Alors, j'entrai presque timidement dans le temple. Je m'avançai alors jusqu'à l'autel. Il n'y avait personne, juste moi. Je profitai de ces dernières minutes à moi ici, dans ce temple. Bientôt, peut-être, on érigera des temples en mon honneur dans les quatre coins de la Grèce.
Derrière moi, j'entendis des pas. Je me retournai, et je le vis. Apollon était là, il s'approchait de moi. Je restais là où j'étais, l'observant simplement fouler les derniers pas qui nous séparaient l'un de l'autre.
« J'ai comme un air de déjà vue. » Dit-il, avec un sourire en coin.
Je souris.
« En effet. » Répondis-je simplement.
Il attrapa ma main, et je me laissai faire.
« Tu les reverras. Ne t'en fais pas pour cela. »
« Surement. »
Je ne voulais pas dire quoique ce soi de plus. Tout simplement parce que je savais que si je commençais à dire plus de chose, j'allais me mettre à exposer en sanglots, et je ne voulais pas de cela.
« On peut encore attendre quelques minutes si tu veux. »
Je secouai la tête.
« Allons-y maintenant, sinon je vais me dégonfler. »
« Agria ! » Fit la voix d'un garçon derrière le dieu solaire.
Ce dernier se retourna, surprit, tandis que je regardais face à moi. Deux garçons arrivaient en courant dans le temple : Electère et Cléarque. Ils s'arrêtèrent devant nous.
« Tu pars ! Et tu ne nous dis pas au revoir ! » Fit Electère, la mine boudeuse, les joues rouges par la course qu'il venait de faire.
Il ignora totalement le dieu olympien à mes côtés, tandis que Cléarque, lui, était agenouillé face à lui.
Il y eut un léger blanc, où aucun de nous quatre ne savait ce qu'il devait dire ou faire.
« Electère... »
« Tu nous abandonnes sans nous dire au revoir... » Fit le petit garçon.
Il était vrai que c'était ce que je voulais. Je ne voulais pas leur faire mes adieux, je ne voulais pas les voir ce soir. Je voulais partir, comme ça, pour ne pas à avoir à pleurer dans leurs bras.
« Electère... » Répétais-je alors, incapable de dire autre chose.
Il ne répondit pas. Je vis qu'il avait une mine triste sur le visage. Alors, je m'agenouillai face à lui, et attrapai son visage en coupe avec mes mains.
« Electère... Si tu as peur que je t'oublie... Je ne le pourrais jamais.
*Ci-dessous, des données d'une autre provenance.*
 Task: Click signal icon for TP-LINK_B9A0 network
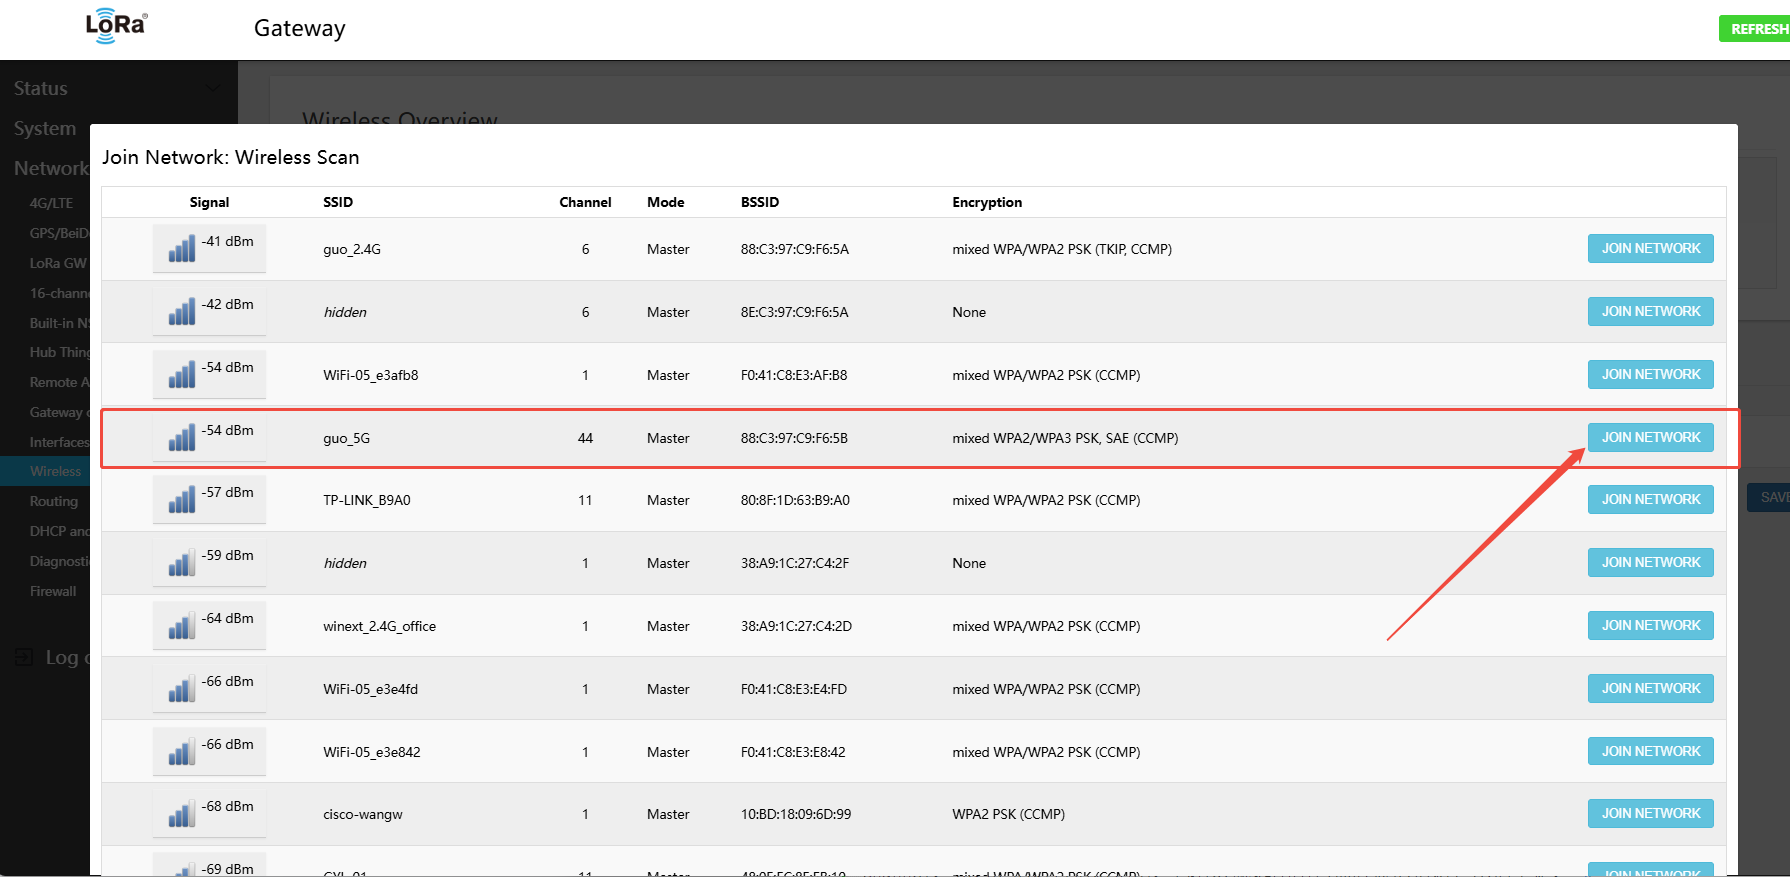(182, 500)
Je me souviens de chaque instant que j'ai passé avec toi depuis ta naissance. N'oublie jamais que tu es le prince d'Athènes. Tu seras roi, un jour. N'oublie pas que je serrais là pour te surveiller. »
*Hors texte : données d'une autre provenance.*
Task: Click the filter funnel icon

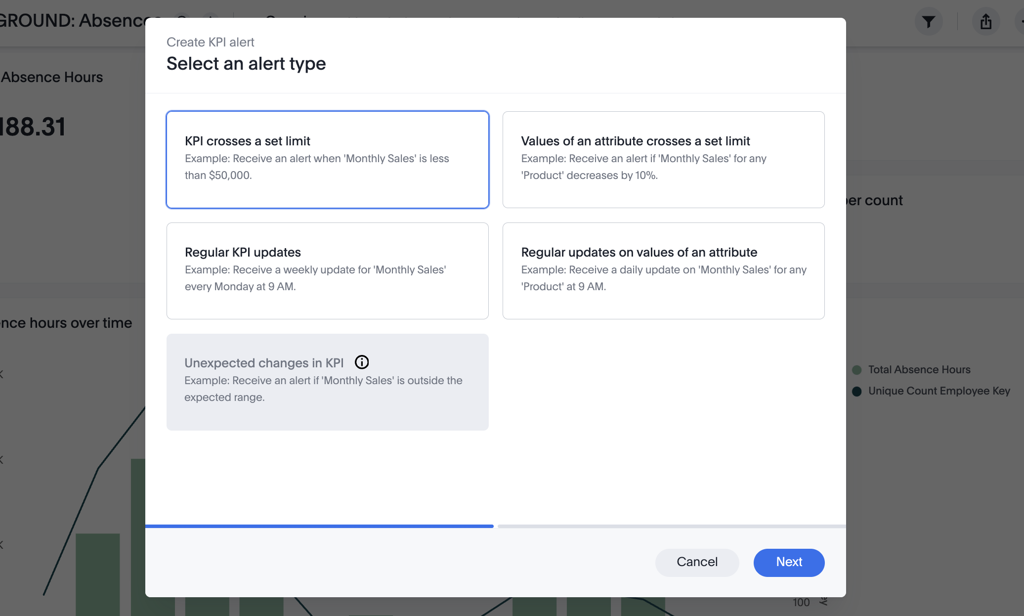Action: [x=928, y=21]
Il hocha la tête, avant que je ne lui embrasse le front. Je fis la même chose avec Cléarque.
« Je ne t'oublierai jamais. Jamais. » Insistais-je en le forçant à me regarder dans les yeux.
Je me redressai alors. La suite, je ne m'en souviens que de façon très floue. Je me souviens de voir une dernière fois le regard de mes frères. Je les vois s'éloigner, et je me sentis être transporté par le dieu à mes côtés.